For cold regions, an ice cover reduces channel conveyance and hydroelectricity generation potential. Therefore, predicting the impact of ice cover on a river-reservoir system is of critical importance for hydro producers. Ice impact can be described using historical records, where typical conditions are characterized by a daily median ice factor (IF) curve. The daily median IF curve works well only for past years with typical climatic conditions. Moreover, the median curve would not respond to climate-induced changes in the ice cover. In this research, a novel statistical (ST) model, named ST-IF, is developed to simulate the impact of river ice on the conveyance of the Nelson River West Channel (NRWC) as a function of daily air temperature. ST-IF uses a series of statistically based functions, including regression and threshold functions to estimate different characteristics of IF, such as its initial and peak values, and its daily distribution during ice-on period.
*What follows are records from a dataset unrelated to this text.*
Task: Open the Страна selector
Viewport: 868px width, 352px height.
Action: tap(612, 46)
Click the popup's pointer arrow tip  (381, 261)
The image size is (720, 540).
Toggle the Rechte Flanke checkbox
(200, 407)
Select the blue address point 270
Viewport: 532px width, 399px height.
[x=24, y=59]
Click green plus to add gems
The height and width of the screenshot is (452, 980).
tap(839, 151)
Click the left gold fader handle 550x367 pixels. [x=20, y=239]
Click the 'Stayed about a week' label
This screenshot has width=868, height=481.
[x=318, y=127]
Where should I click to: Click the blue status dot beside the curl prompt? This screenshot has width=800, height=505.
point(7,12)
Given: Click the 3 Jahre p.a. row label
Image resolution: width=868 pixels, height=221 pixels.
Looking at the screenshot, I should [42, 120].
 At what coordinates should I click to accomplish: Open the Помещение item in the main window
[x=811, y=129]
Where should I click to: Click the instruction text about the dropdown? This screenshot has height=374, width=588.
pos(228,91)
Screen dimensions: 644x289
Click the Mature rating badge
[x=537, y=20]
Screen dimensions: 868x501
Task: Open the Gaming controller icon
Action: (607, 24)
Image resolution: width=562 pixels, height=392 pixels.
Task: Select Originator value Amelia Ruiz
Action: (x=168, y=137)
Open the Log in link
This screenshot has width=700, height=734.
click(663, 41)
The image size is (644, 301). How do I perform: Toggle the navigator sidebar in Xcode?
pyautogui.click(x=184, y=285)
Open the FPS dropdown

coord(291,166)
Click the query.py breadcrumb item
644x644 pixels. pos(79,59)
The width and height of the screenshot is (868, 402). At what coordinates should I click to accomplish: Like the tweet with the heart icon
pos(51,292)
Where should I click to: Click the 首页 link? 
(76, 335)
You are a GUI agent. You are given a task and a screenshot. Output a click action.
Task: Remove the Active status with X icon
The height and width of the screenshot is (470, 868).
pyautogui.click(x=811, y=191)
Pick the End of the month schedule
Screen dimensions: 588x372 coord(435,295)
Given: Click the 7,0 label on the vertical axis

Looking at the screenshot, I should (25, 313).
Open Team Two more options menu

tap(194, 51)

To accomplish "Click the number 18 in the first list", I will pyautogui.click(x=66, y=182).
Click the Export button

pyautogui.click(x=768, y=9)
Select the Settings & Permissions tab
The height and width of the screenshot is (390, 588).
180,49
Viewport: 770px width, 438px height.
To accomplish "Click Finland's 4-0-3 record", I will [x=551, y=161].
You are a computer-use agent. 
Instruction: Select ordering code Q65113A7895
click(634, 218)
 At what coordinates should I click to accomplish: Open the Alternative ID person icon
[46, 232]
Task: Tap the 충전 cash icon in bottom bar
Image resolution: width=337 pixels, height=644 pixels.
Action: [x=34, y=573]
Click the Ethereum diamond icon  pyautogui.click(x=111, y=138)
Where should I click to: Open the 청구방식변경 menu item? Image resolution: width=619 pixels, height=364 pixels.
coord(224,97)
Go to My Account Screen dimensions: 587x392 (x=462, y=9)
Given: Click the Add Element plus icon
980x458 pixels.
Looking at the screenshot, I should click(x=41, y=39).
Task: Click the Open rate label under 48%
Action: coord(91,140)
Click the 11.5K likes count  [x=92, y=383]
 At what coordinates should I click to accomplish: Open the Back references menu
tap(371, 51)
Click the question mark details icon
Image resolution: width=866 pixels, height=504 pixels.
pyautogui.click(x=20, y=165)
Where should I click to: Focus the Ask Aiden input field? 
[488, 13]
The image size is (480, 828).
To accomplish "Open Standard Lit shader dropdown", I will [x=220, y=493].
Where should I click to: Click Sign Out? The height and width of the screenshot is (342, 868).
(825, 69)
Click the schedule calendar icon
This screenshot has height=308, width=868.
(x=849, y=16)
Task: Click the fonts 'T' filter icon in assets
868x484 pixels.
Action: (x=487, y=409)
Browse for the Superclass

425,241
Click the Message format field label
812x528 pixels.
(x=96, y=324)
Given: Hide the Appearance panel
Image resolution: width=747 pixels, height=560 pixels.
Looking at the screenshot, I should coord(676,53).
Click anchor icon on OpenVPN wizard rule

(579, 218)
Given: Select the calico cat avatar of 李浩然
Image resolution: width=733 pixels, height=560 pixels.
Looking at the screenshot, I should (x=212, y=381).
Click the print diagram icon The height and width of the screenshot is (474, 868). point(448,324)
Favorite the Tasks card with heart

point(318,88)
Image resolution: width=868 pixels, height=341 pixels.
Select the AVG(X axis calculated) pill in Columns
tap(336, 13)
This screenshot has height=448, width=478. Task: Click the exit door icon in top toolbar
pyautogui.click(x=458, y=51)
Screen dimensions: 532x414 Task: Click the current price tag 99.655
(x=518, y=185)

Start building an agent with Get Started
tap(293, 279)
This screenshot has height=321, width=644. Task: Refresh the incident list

Model performance was evaluated against historical records and the daily median value of the ice cover impact. Results showed that ST-IF significantly improved the simulation of each year-specific IF curve in NRWC compared to the daily median curve. Moreover, the model was used to predict the impact of ice cover under future climate conditions using 19 climate simulations. Results showed that, due to the predicted warmer future, ice cover is expected to take longer to fully form. This leads to longer Ice Stabilization Program duration, higher program implementation cost, and potential additional downstream stakeholder impacts. In addition, earlier ice impact peak date, shorter ice impact duration, and lower ice impact magnitude leading to overall higher winter hydroelectricity generation potential for Manitoba Hydro are expected in the future. Such future alterations intensify from near to far future time periods.